Born in Nigeria in 1933, Mr. Okeke was, in the 1950s, a founding member of the Zaria Art Society, a group of academically trained experimental artists who joined Western mediums — oil paint, pastel, pen and ink — and African content. That content, for Mr. Okeke, included a distinctive type of drawing associated with the Igbo people of southern Nigeria. While many of his colleagues emigrated to Europe and the United States, he has spent almost all of his career in Africa, teaching until the late 1980s at the University of Nigeria at Nsukka. The result is art that, without looking specifically ethnic, is thoroughly and consciously African in its references.

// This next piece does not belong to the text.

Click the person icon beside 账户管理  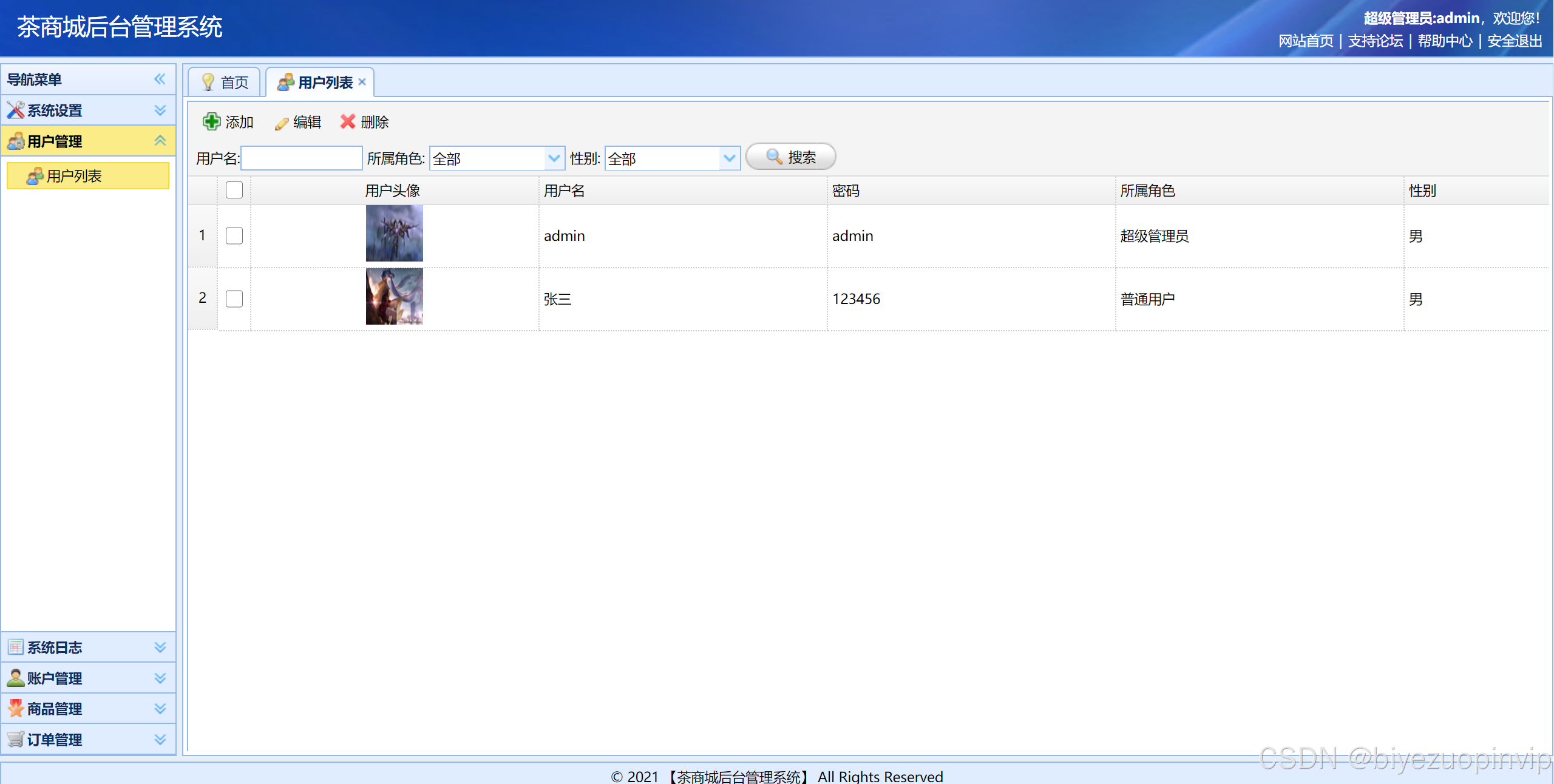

It is also inventively restless. In the work at Skoto, much of it consisting of notebook studies beginning in 1958, when he was in art school, Mr. Okeke moves from fleet watercolor landscape sketches, to ink drawings of fantastic creatures derived from folklore, to portraits that incorporate elements of ancient Nigerian Nok sculpture. And interspersed throughout are drawings of curved and jagged abstract patterns that have sources in Igbo body painting and would have thrilled the jazz dancer in Mondrian. Put any of these modest-size drawings in a gallery at the Museum of Modern Art (will we ever see this?) with comparably scaled Western work, and you’ll find both that they fit right in, and that they don’t, which is precisely the tension that makes them, and the larger Modernism, so interesting.